This is a legitimate question, but it may mask other less audible but more premeditated ones: why should we pay education cess for such an expensive and ineffectual programme like SSA? Shouldn’t the government spend more on security and leave health and education to private players?

Corporate billionaires’ social responsibility is fine. Giving a laptop to every child without a classroom or blackboard is also an excellent idea. NGOs setting up informal schools for underprivileged children cannot be welcomed more. But here we are talking about 21 crore children, more than the total population of Australia. One-third of them lives below the poverty line, another third comes from ‘capability poor’ families, lacking the health and literacy required to make use of welfare schemes. No amount of private initiative or corporate goodwill can replace the State’s commitment to provide these sections with formal, quality education. The good news is that, thanks to the massive state-funded schemes launched around the beginning of this millennium, the enrolment figure at the elementary level has touched a new high. Even a state like Bihar has shown impressive improvement on this score. The bad news is that a large proportion of enrolled children are not getting quality education and are dropping out.

Bad news creates a tendency to see the problem in isolation, not as part of the larger story. When we fret over the percentage of students who cannot read an elementary-level text or do a simple sum, we often fail to see that many of them have illiterate parents, or have never been to an anganwadi pre-school. Many have not been covered by the immunization programme, and a bout of measles can make them unlearn everything or drop out. The same thing happens when their landless parents migrate for seasonal work, or when their kutcha houses are ruined by the annual floods. Success in universal primary education depends on effective implementation of the Integrated Child Development Scheme, the National Rural Health Mission, the National Rural Employment Guarantee Act, Indira Awas Yojana and a host of other schemes.
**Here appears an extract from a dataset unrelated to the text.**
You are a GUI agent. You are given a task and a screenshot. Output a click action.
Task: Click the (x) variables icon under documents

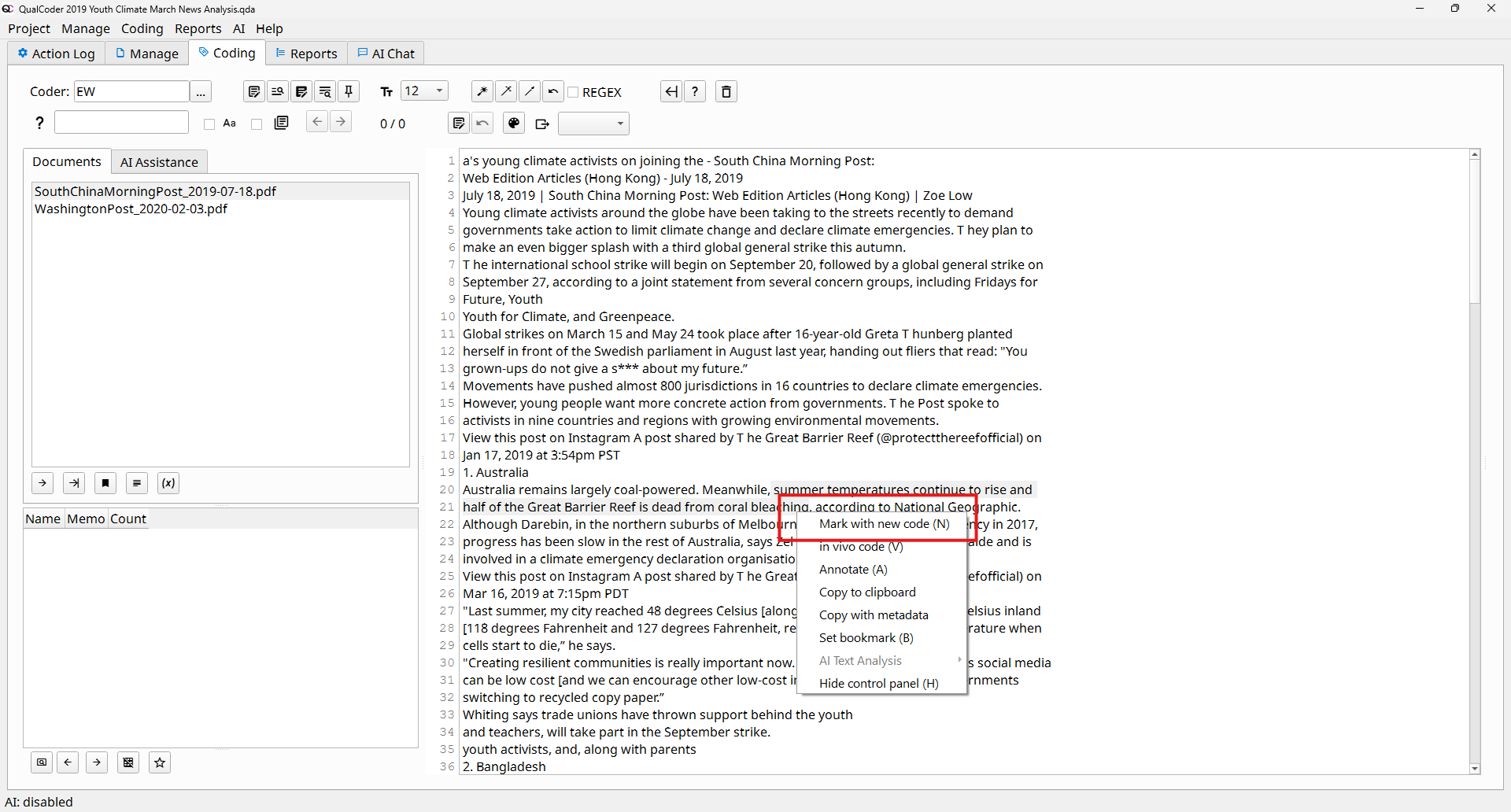(x=168, y=483)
In Ray’s Aparajito, the school inspector took a sample test by asking a question to students sitting in the front row. Apu was only the second boy to whom the official turned. Although poor, Apu was the son of a Brahmin scholar. Had the inspector begun by asking students in the back rows, he may have elicited a different idea of the school’s standard. Things have not changed much since then. Inequities exist, within the classroom and outside, within the village, the block, the district and the state. Thus, the most backward students are to be found in schools in the most inaccessible parts of the block or district, without electricity or safe drinking water, where teachers are habitually absent and the disbursement of mid-day meal funds most irregular.

But who will speak on their behalf? Do we need a Lalgarh-like uprising to learn that a village school had been turned into a police camp? Perhaps contrary to popular middle-class perception, we need a little more politics here. During the last four years, only three per cent of all the words uttered in Parliament were related to child welfare. But since a child does not have a right to vote, three-fourth of anganwadi funds return unspent from our state while politicians remain busy with more important things like the nuclear deal or two-stroke autorickshaws.